(begin)

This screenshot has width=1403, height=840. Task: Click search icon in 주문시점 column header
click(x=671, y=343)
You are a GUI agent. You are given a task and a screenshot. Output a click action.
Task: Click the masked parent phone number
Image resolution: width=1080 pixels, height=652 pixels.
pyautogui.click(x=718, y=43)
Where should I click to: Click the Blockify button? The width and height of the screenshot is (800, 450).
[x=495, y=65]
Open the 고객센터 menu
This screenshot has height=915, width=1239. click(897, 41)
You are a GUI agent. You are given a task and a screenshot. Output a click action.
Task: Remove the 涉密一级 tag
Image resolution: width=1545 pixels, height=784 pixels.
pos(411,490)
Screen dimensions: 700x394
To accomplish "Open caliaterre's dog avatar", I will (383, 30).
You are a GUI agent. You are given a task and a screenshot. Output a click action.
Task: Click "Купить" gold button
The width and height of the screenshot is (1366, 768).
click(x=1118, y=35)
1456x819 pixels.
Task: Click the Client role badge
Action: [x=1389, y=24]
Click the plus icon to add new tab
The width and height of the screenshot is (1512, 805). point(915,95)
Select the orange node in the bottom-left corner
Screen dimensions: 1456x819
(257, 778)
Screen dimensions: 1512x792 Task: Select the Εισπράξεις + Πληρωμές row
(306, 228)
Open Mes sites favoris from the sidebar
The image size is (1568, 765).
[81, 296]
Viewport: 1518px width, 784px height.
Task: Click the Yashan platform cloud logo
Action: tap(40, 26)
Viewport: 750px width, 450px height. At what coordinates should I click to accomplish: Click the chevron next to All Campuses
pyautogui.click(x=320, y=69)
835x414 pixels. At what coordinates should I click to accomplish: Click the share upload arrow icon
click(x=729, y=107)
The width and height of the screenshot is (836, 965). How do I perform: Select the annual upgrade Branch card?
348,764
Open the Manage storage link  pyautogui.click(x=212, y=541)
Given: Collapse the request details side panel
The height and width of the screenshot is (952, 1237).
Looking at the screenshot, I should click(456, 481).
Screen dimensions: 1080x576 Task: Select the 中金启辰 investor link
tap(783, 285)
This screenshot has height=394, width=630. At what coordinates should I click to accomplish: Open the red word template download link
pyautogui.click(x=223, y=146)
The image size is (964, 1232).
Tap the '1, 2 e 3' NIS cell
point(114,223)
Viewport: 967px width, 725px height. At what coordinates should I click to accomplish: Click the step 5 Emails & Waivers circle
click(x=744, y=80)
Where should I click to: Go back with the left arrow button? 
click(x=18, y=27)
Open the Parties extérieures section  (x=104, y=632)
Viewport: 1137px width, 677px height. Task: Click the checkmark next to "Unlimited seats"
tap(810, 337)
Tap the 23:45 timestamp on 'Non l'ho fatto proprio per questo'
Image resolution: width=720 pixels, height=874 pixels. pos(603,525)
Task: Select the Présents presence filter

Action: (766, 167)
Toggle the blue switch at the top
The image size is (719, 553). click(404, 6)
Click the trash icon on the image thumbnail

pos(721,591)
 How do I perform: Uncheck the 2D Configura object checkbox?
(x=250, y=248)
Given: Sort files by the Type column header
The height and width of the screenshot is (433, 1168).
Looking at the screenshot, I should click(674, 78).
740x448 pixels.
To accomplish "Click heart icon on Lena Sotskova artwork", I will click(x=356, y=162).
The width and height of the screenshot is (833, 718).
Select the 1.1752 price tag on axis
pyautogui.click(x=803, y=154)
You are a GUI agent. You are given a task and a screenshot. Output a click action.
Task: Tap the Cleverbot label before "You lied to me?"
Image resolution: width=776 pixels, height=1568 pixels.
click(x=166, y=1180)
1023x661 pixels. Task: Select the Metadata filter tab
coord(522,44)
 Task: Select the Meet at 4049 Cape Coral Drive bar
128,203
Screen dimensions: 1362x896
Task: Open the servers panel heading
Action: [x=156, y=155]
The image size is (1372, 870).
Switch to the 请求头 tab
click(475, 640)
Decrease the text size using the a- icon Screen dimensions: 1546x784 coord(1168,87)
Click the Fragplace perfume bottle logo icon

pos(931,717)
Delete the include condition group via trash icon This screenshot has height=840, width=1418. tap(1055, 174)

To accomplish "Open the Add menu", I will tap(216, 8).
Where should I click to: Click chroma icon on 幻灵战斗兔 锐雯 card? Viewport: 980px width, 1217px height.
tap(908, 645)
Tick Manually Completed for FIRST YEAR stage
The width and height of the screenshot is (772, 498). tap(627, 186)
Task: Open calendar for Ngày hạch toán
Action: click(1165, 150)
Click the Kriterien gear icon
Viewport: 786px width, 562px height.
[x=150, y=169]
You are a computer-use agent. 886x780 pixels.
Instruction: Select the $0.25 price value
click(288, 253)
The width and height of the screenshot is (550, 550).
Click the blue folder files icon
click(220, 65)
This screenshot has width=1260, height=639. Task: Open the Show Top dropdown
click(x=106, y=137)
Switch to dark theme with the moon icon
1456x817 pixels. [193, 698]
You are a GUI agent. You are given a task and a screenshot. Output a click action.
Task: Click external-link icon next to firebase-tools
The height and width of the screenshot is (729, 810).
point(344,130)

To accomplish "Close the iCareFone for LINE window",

(end)

Rewrite all of the entries above, substituting "Manage space" for "Manage storage" and leaving every other word unchanged.

This screenshot has width=1403, height=840. Task: Click search icon in 주문시점 column header
click(x=671, y=343)
You are a GUI agent. You are given a task and a screenshot. Output a click action.
Task: Click the masked parent phone number
Image resolution: width=1080 pixels, height=652 pixels.
pyautogui.click(x=718, y=43)
Where should I click to: Click the Blockify button? The width and height of the screenshot is (800, 450).
[x=495, y=65]
Open the 고객센터 menu
This screenshot has height=915, width=1239. click(897, 41)
You are a GUI agent. You are given a task and a screenshot. Output a click action.
Task: Remove the 涉密一级 tag
Image resolution: width=1545 pixels, height=784 pixels.
pos(411,490)
Screen dimensions: 700x394
To accomplish "Open caliaterre's dog avatar", I will (383, 30).
You are a GUI agent. You are given a task and a screenshot. Output a click action.
Task: Click "Купить" gold button
The width and height of the screenshot is (1366, 768).
click(x=1118, y=35)
1456x819 pixels.
Task: Click the Client role badge
Action: [x=1389, y=24]
Click the plus icon to add new tab
The width and height of the screenshot is (1512, 805). point(915,95)
Select the orange node in the bottom-left corner
Screen dimensions: 1456x819
(257, 778)
Screen dimensions: 1512x792 Task: Select the Εισπράξεις + Πληρωμές row
(306, 228)
Open Mes sites favoris from the sidebar
The image size is (1568, 765).
[81, 296]
Viewport: 1518px width, 784px height.
Task: Click the Yashan platform cloud logo
Action: tap(40, 26)
Viewport: 750px width, 450px height. At what coordinates should I click to accomplish: Click the chevron next to All Campuses
pyautogui.click(x=320, y=69)
835x414 pixels. At what coordinates should I click to accomplish: Click the share upload arrow icon
click(x=729, y=107)
The width and height of the screenshot is (836, 965). How do I perform: Select the annual upgrade Branch card?
348,764
Open the Manage space link  pyautogui.click(x=212, y=541)
Given: Collapse the request details side panel
The height and width of the screenshot is (952, 1237).
Looking at the screenshot, I should click(456, 481).
Screen dimensions: 1080x576 Task: Select the 中金启辰 investor link
tap(783, 285)
This screenshot has height=394, width=630. At what coordinates should I click to accomplish: Open the red word template download link
pyautogui.click(x=223, y=146)
The image size is (964, 1232).
Tap the '1, 2 e 3' NIS cell
point(114,223)
Viewport: 967px width, 725px height. At what coordinates should I click to accomplish: Click the step 5 Emails & Waivers circle
click(x=744, y=80)
Where should I click to: Go back with the left arrow button? 
click(x=18, y=27)
Open the Parties extérieures section  (x=104, y=632)
Viewport: 1137px width, 677px height. Task: Click the checkmark next to "Unlimited seats"
tap(810, 337)
Tap the 23:45 timestamp on 'Non l'ho fatto proprio per questo'
Image resolution: width=720 pixels, height=874 pixels. pos(603,525)
Task: Select the Présents presence filter

Action: (766, 167)
Toggle the blue switch at the top
The image size is (719, 553). click(404, 6)
Click the trash icon on the image thumbnail

pos(721,591)
 How do I perform: Uncheck the 2D Configura object checkbox?
(x=250, y=248)
Given: Sort files by the Type column header
The height and width of the screenshot is (433, 1168).
Looking at the screenshot, I should click(674, 78).
740x448 pixels.
To accomplish "Click heart icon on Lena Sotskova artwork", I will click(x=356, y=162).
The width and height of the screenshot is (833, 718).
Select the 1.1752 price tag on axis
pyautogui.click(x=803, y=154)
You are a GUI agent. You are given a task and a screenshot. Output a click action.
Task: Tap the Cleverbot label before "You lied to me?"
Image resolution: width=776 pixels, height=1568 pixels.
click(x=166, y=1180)
1023x661 pixels. Task: Select the Metadata filter tab
coord(522,44)
 Task: Select the Meet at 4049 Cape Coral Drive bar
128,203
Screen dimensions: 1362x896
Task: Open the servers panel heading
Action: [x=156, y=155]
The image size is (1372, 870).
Switch to the 请求头 tab
click(475, 640)
Decrease the text size using the a- icon Screen dimensions: 1546x784 coord(1168,87)
Click the Fragplace perfume bottle logo icon

pos(931,717)
Delete the include condition group via trash icon This screenshot has height=840, width=1418. tap(1055, 174)

To accomplish "Open the Add menu", I will tap(216, 8).
Where should I click to: Click chroma icon on 幻灵战斗兔 锐雯 card? Viewport: 980px width, 1217px height.
tap(908, 645)
Tick Manually Completed for FIRST YEAR stage
The width and height of the screenshot is (772, 498). tap(627, 186)
Task: Open calendar for Ngày hạch toán
Action: click(1165, 150)
Click the Kriterien gear icon
Viewport: 786px width, 562px height.
[x=150, y=169]
You are a computer-use agent. 886x780 pixels.
Instruction: Select the $0.25 price value
click(288, 253)
The width and height of the screenshot is (550, 550).
Click the blue folder files icon
click(220, 65)
This screenshot has width=1260, height=639. Task: Open the Show Top dropdown
click(x=106, y=137)
Switch to dark theme with the moon icon
1456x817 pixels. [193, 698]
You are a GUI agent. You are given a task and a screenshot. Output a click action.
Task: Click external-link icon next to firebase-tools
The height and width of the screenshot is (729, 810).
point(344,130)

To accomplish "Close the iCareFone for LINE window",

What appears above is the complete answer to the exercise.